Which lines of the data hold the word "agent"? Copy all of them.

***** DATA PROVIDED

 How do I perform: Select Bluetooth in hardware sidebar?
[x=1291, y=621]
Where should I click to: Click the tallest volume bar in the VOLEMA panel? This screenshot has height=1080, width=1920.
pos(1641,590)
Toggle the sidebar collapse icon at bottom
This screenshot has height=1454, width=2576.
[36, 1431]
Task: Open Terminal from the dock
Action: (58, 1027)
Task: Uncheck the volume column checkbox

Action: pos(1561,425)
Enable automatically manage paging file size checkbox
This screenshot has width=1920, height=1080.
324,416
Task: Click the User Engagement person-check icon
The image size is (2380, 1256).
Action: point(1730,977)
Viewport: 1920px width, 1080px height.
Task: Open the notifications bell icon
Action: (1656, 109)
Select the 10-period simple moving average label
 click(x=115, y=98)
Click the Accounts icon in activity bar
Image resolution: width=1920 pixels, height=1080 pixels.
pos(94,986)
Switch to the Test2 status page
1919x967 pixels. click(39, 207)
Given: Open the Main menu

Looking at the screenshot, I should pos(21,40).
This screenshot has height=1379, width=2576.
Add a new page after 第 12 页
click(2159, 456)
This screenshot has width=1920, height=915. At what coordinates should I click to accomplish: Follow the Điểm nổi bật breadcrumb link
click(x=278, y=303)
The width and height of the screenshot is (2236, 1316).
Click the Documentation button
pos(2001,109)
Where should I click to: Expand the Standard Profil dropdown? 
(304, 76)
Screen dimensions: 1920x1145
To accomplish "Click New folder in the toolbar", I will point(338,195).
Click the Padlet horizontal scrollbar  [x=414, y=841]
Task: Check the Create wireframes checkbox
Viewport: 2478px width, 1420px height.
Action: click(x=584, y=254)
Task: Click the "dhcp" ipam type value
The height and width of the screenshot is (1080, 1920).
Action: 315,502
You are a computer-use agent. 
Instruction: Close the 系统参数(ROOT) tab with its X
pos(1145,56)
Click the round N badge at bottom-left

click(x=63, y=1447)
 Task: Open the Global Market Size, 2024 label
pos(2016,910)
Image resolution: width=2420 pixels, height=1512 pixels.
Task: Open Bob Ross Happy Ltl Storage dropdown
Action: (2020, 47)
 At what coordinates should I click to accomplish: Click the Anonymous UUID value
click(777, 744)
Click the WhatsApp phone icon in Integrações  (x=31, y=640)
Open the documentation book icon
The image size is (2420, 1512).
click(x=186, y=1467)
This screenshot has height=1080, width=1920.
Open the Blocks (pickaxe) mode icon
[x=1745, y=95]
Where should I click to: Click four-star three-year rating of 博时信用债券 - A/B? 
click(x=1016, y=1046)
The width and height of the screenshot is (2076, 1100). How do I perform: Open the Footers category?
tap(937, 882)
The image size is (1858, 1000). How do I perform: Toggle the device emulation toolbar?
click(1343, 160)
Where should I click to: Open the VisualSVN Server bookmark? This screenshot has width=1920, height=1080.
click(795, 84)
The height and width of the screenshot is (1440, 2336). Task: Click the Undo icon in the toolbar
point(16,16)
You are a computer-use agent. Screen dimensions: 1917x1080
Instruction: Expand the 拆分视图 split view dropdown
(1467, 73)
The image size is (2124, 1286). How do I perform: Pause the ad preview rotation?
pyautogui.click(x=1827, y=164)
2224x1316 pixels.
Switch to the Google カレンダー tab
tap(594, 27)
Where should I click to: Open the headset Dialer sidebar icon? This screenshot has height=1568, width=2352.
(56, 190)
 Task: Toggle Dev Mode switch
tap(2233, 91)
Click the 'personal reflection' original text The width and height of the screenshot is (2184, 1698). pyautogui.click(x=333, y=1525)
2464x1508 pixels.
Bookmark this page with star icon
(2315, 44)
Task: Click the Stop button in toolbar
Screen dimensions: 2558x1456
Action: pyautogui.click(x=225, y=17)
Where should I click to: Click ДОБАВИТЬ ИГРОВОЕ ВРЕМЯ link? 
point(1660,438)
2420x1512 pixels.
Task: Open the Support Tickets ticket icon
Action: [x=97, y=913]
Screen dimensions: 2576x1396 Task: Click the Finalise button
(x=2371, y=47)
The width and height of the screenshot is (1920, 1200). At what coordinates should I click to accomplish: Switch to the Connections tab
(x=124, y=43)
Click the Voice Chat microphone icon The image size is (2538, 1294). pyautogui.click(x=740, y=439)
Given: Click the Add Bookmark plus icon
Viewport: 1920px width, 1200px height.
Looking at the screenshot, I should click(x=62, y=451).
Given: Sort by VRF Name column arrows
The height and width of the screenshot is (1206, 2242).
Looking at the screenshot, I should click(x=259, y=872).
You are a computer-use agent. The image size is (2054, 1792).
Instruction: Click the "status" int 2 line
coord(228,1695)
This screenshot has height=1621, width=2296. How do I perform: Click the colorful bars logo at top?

**********

» **ANSWER BOX**:
You are a computer-use agent. 
You are a computer-use agent. Screen dimensions: 1917x1080
You are a computer-use agent. The image size is (2054, 1792).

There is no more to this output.